木製バット時代の高校野球には、下手投げや横手投げの投手が大勢いたが、50年前に金属バットの使用が認められてからは、減少傾向にあった。けれども複数投手の定着などで、近年は復活の兆しがみえている。それでも、先発完投となるとそう多くない。都立田無の曽山勇貴(2年)は、投げるときの腕の位置はサイドだが、モーションはアンダーハンドに近い。そして新チームになって最初の公式戦である昭和一戦で、被安打5の完投勝利を挙げた。

 曽山の持ち味は、スローボール。シンカーなどの変化球をたくみに使い、昭和一打線を翻弄する。曽山は3回まで無安打に抑える。4回表に昭和一の3番・谷口宗吾に中前安打を打たれるが、谷口は捕手・瀬下輝飛の牽制に刺され、進塁できない。6回表に昭和一の9番・高橋充が遊失で出塁すると二盗し、1番・橋本航の中前安打で還り1点を返したが、昭和一の得点は、この1点だけだった。

 都立田無は1回裏に3番・瀧上晃正(2年)、4番・貫井翔(2年)の連続二塁打で先制点を挙げると、3回、4回、5回と加点して5点を挙げる。リードを広げたことで、曽山の投球にも余裕ができる。9回表には安打を2本打たれたものの、本塁は踏ませず、5-1で都立田無が勝ち、代表決定戦に進んだ。

 完投した曽山だが、横手投げに変えたのは、今年の4月。諸熊伸亮コーチに勧められたことがきっかけだった。「スリークォーターで投げていましたが、球が速くなかったので勧められました」と曽山は言う。曽山は肩甲骨の可動域が広いのが利点。横手投げや、下手投げに適した体になっている。島修司監督は、「コントロールがいいし、いくらでも投げられます」と語る。スタミナ的にも余裕を持っての完投だった。

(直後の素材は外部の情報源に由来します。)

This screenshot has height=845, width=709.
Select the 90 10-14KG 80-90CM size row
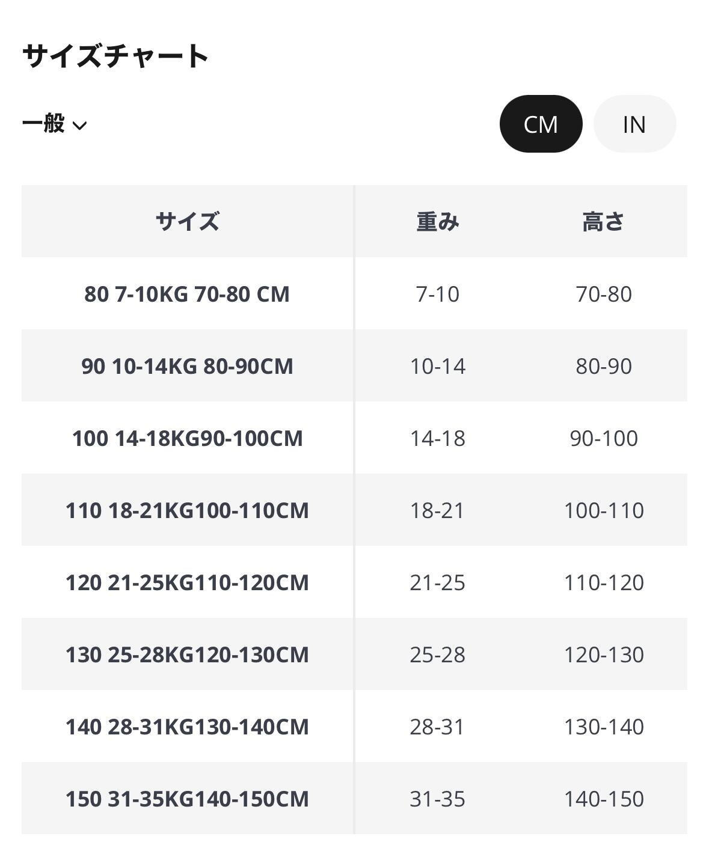pyautogui.click(x=187, y=366)

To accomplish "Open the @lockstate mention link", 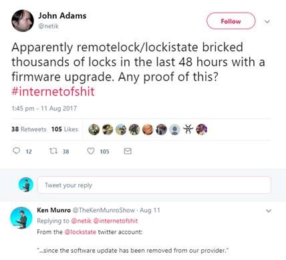I will [x=80, y=232].
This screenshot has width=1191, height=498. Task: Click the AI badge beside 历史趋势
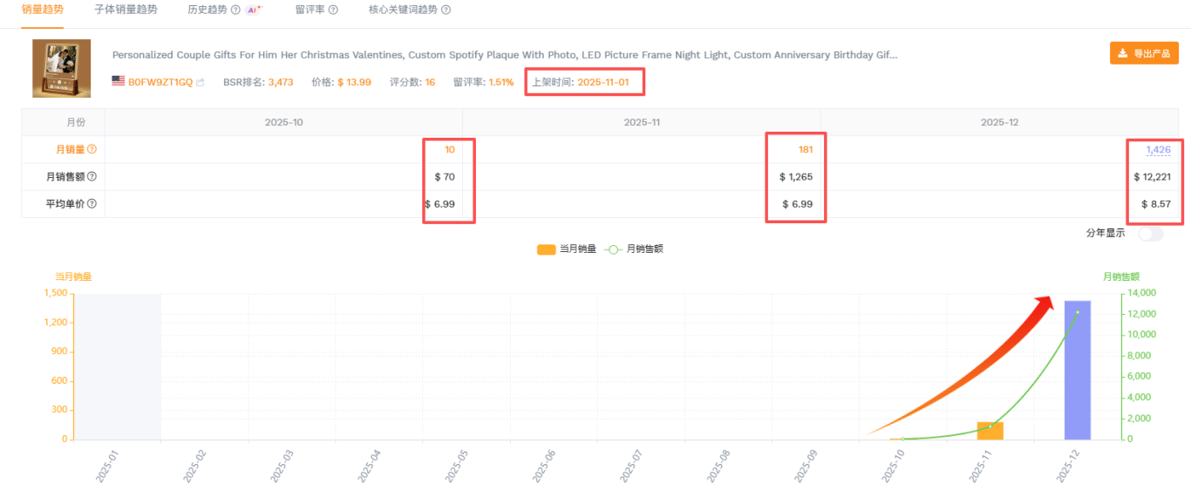tap(254, 10)
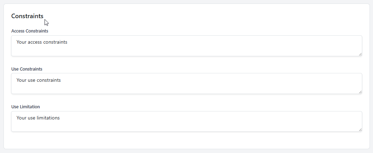
Task: Click the Access Constraints resize handle
Action: (x=360, y=54)
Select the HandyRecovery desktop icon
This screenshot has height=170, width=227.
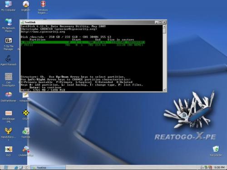(8, 134)
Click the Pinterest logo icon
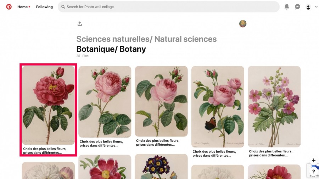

 次は都大会出場をかけて安田学園と対戦する。スローボールで勝負するのは勇気がいるが、「強豪校が相手でも打たせて取るピッチングをしたいです。緩い球を打たれたら仕方ないくらいのつもりで思い切って投げます」と曽山。都立田無は近年、秋季都大会になかなか出場できないでいるだけに、次は大事な試合になる。